Just as importantly, all three are executive officers, part of the management team, of the new Whistler Blackcomb Holdings Inc. Combined with the fact that Whistler Blackcomb is now an independently operated resort, that means local voices have a greater say in how Whistler Blackcomb is operated.

The board of directors isn't the first list of names that comes to mind when a chairlift stops or the food service in Christine's isn't what it should have been, but they are the ones who shape the way the company is run. And under Whistler Blackcomb Holdings the faces and names are more familiar than they were under Fortress Investment Group.

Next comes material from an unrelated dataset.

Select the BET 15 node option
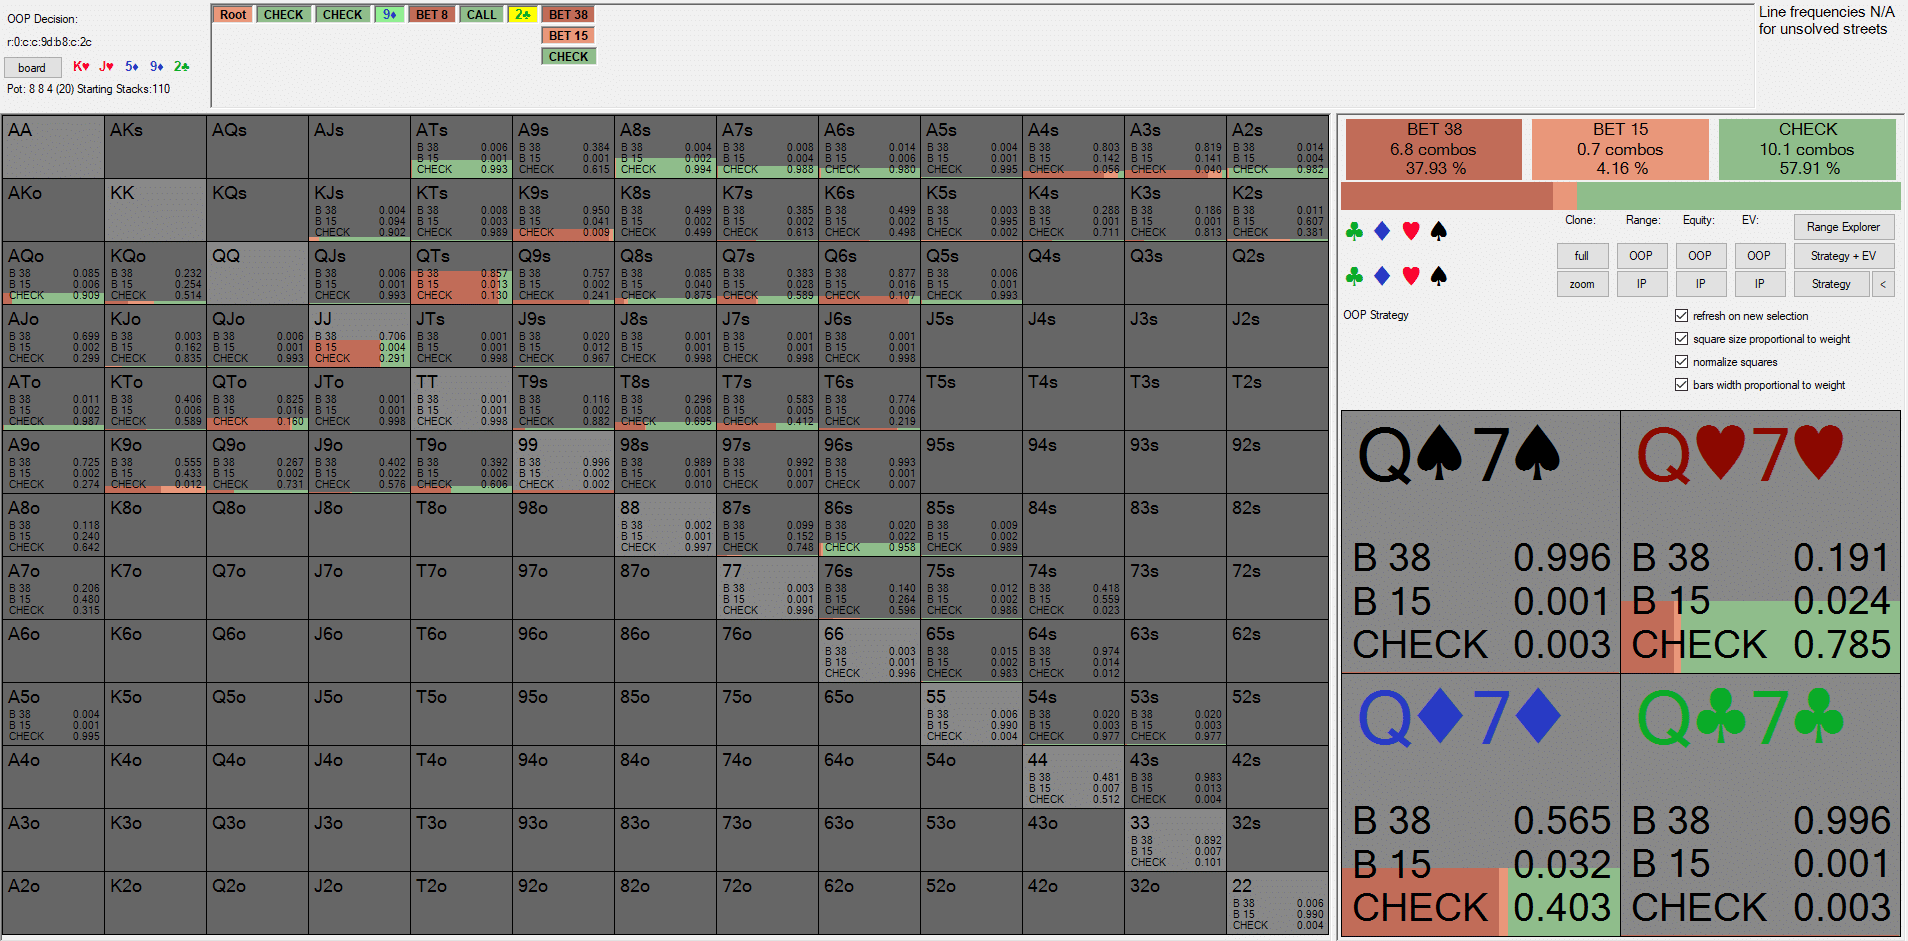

The trio of Brownlie, Forseth and Rempel is, of course, the local connection. The chairman and CEO of Whistler Blackcomb Holdings is Bill Jensen, who has been CEO of Intrawest for about two and a half years since moving over from Vail Resorts, where he was president of that company's Mountain Division.

Kevin Smith is the executive vice-president and CFO of Whistler Blackcomb Holdings. A UBC graduate, he has been with Intrawest since 2006 in various senior financial positions.

Fortress, naturally, is well represented on the board. Wesley Edens, co-founder, principal and co-chairman of the board of Fortress Investment Group is a director of Whistler Blackcomb Holdings. Based in New York, Edens was a partner and managing director of BlackRock Financial Management, another private equity fund, and a partner and managing director of Lehman Brothers prior to founding Fortress in 1998.

Jonathan Ashley is also from New York and is a managing director of Fortress Investment Group in charge of the capital markets group for the private equity business.

Other members of the Whistler Blackcomb Holdings board include Russell Goodman, a partner in PricewaterhouseCoopers in Montreal and former member of the Canadian Alpine Ski team form 1969 to 1975; R. Scott Hutcheson, chair and CEO of Aspen Properties Ltd., a company that owns and manages office space and parking stalls in Calgary and Edmonton. Hutcheson was also a member of the Canadian Alpine Ski Team from 1978 to 1982 and is a member of the board of directors of the Norquay ski area in Banff; Graham Savage of Toronto is the recently retired chairman and founding partner of Callisto Capital, a merchant banking firm. He was a senior officer at Rogers Communications Inc. and serves as a director of Canadian Tire Corp., Cott Corporation and Postmedia Network Inc.

The other two members of the Whistler Blackcomb Holdings board are well-known in the sports world. John Furlong was CEO of VANOC, responsible for delivery of the 2010 Winter Olympics and Paralympics. Cam Neely is president of the Boston Bruins Hockey Club, responsible for the organization's business and hockey operations. Neely grew up in Maple Ridge. He played three seasons for the Vancouver Canucks before being traded to the Bruins, where he became a star player.

The key people on the management team, from the Whistler community's perspective, are undoubtedly Brownlie, Forseth and Rempel. The Fortress representatives - who are said to have become quite enamoured by Whistler - represent the largest single shareholder in Whistler Blackcomb Holdings. The others are solid business people with ties to Whistler, to B.C. and to the ski business.

It's not 100 per cent local ownership of Whistler Blackcomb, but the board of the new Whistler Blackcomb Holdings should bring a broader perspective to the operation of Whistler Blackcomb than simply the bottom line.